Assigned task
All of the data should be copied exactly, with the pictures left out.

Data supplied
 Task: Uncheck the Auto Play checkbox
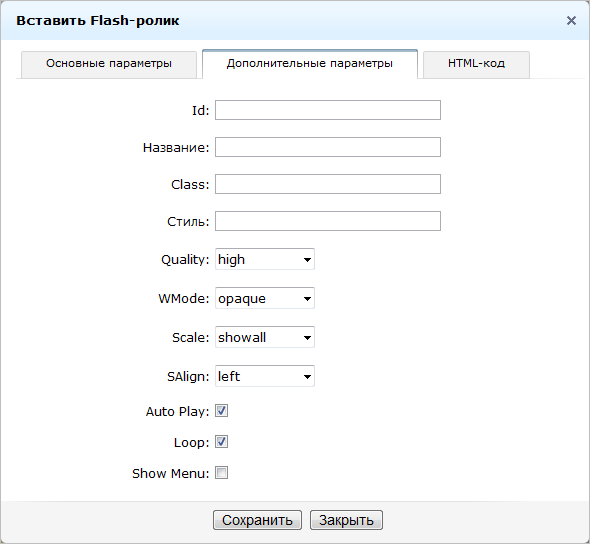tap(221, 410)
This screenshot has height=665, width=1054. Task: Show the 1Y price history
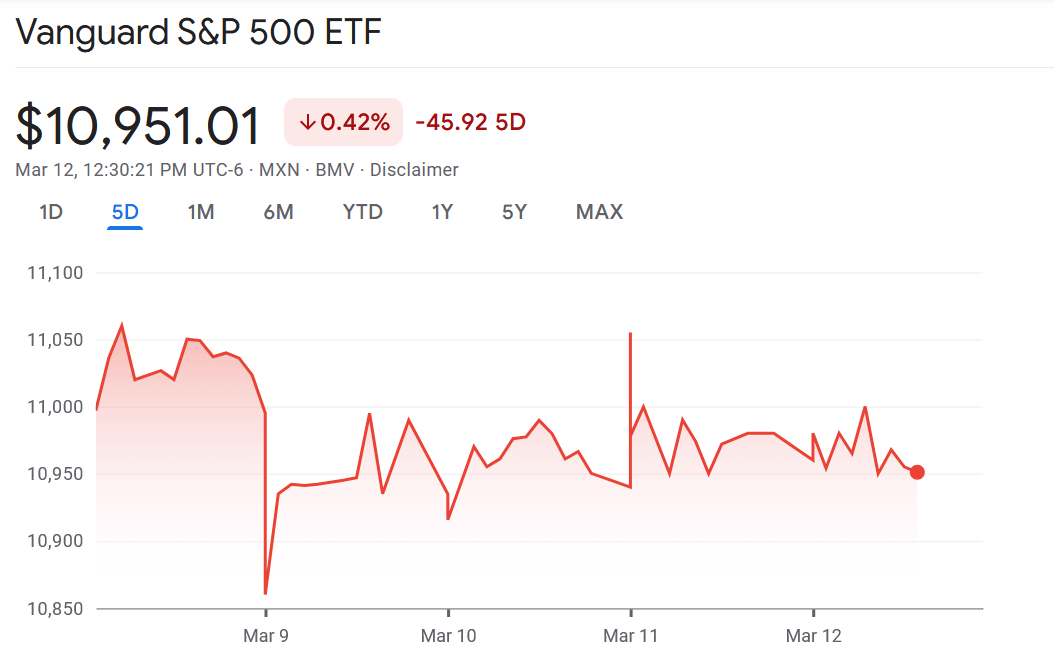tap(442, 212)
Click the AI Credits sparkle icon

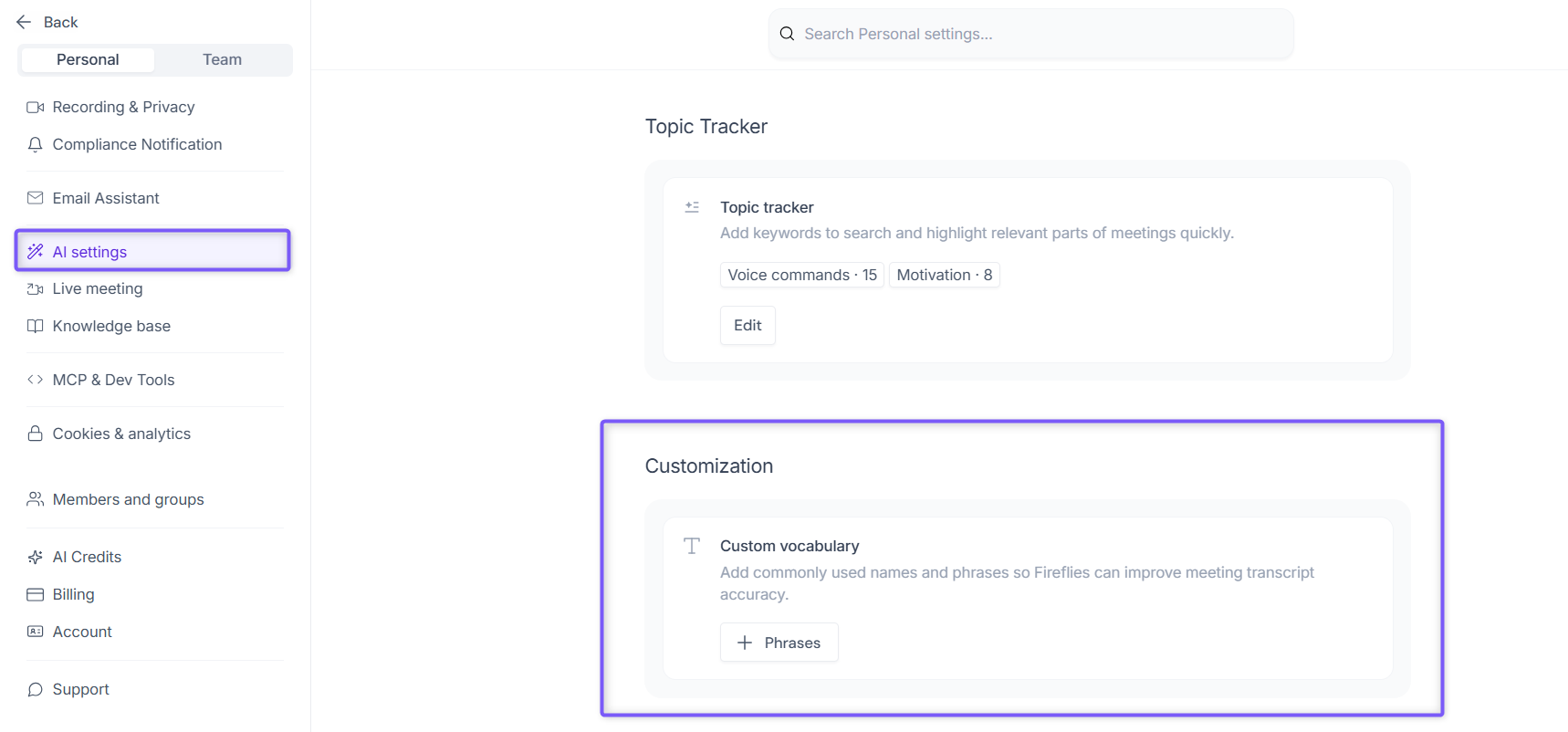pyautogui.click(x=36, y=557)
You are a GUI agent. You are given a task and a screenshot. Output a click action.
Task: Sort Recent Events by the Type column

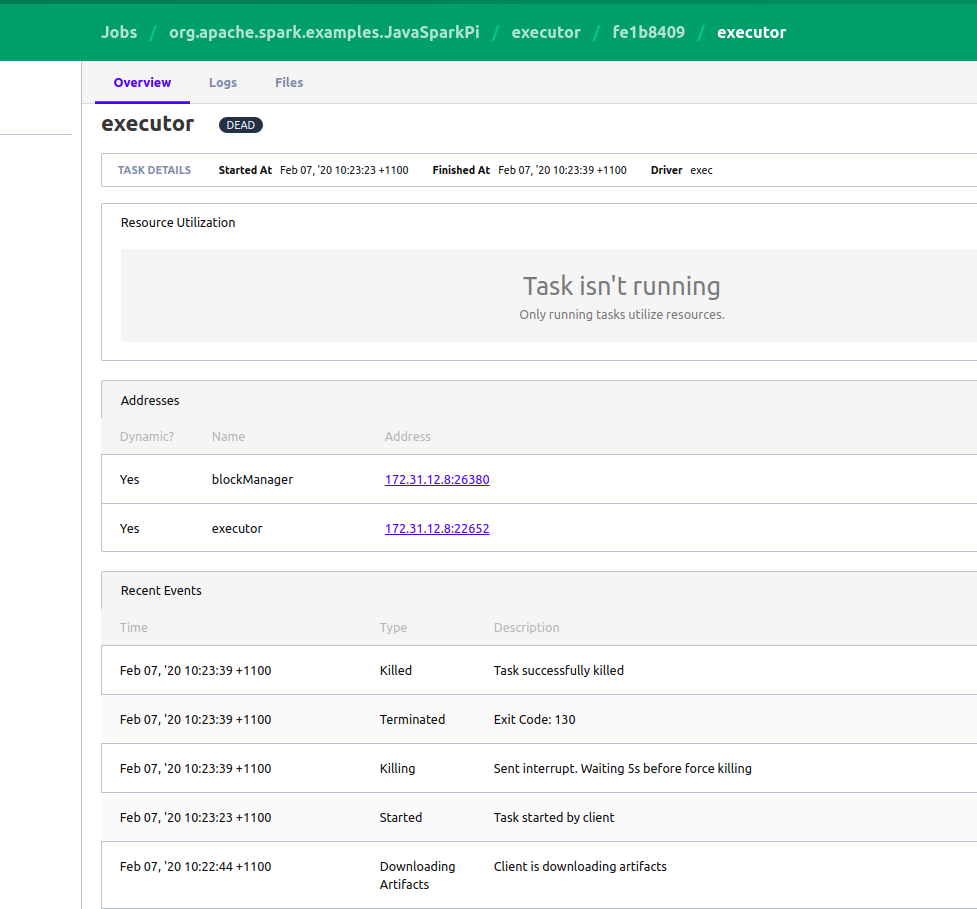coord(392,627)
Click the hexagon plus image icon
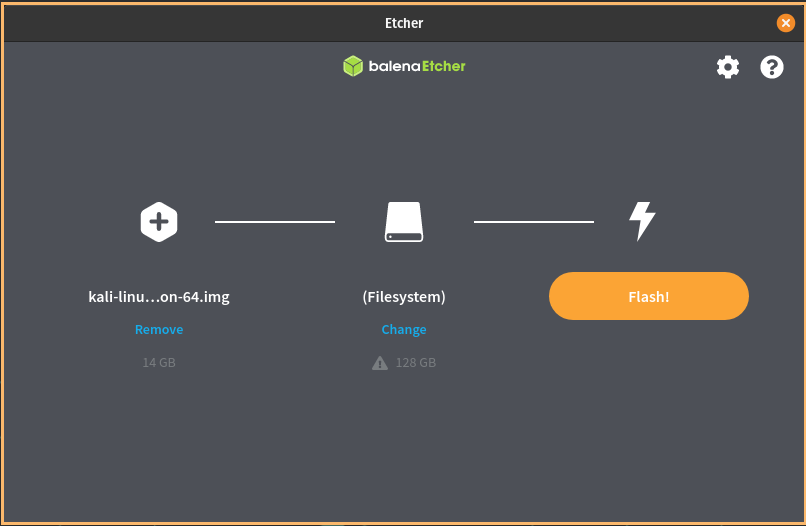806x526 pixels. (159, 221)
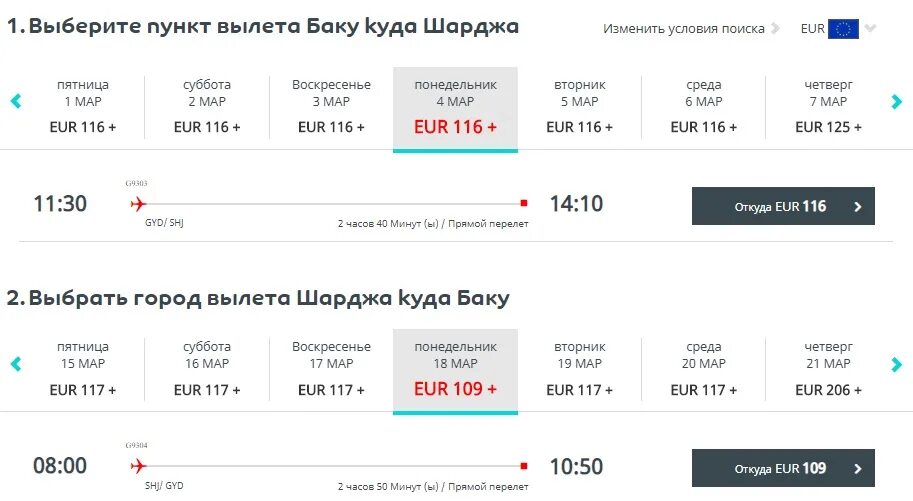Screen dimensions: 913x501
Task: Click the Откуда EUR 109 button
Action: tap(783, 468)
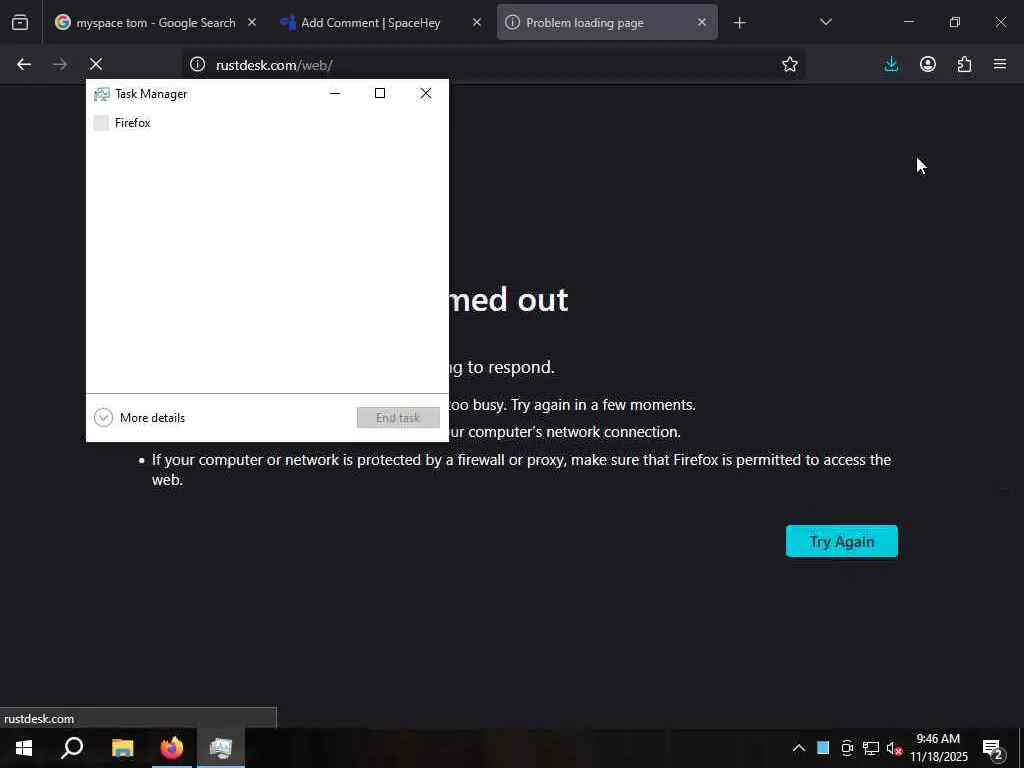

Finished exercise
 Task: Uncheck the Auto Play checkbox
tap(221, 410)
This screenshot has height=665, width=1054. Task: Show the 1Y price history
tap(442, 212)
Click the AI Credits sparkle icon

pyautogui.click(x=36, y=557)
You are a GUI agent. You are given a task and a screenshot. Output a click action.
Task: Sort Recent Events by the Type column

coord(392,627)
Click the hexagon plus image icon
806x526 pixels. (159, 221)
Screen dimensions: 913x501
Task: Click the Откуда EUR 109 button
Action: tap(783, 468)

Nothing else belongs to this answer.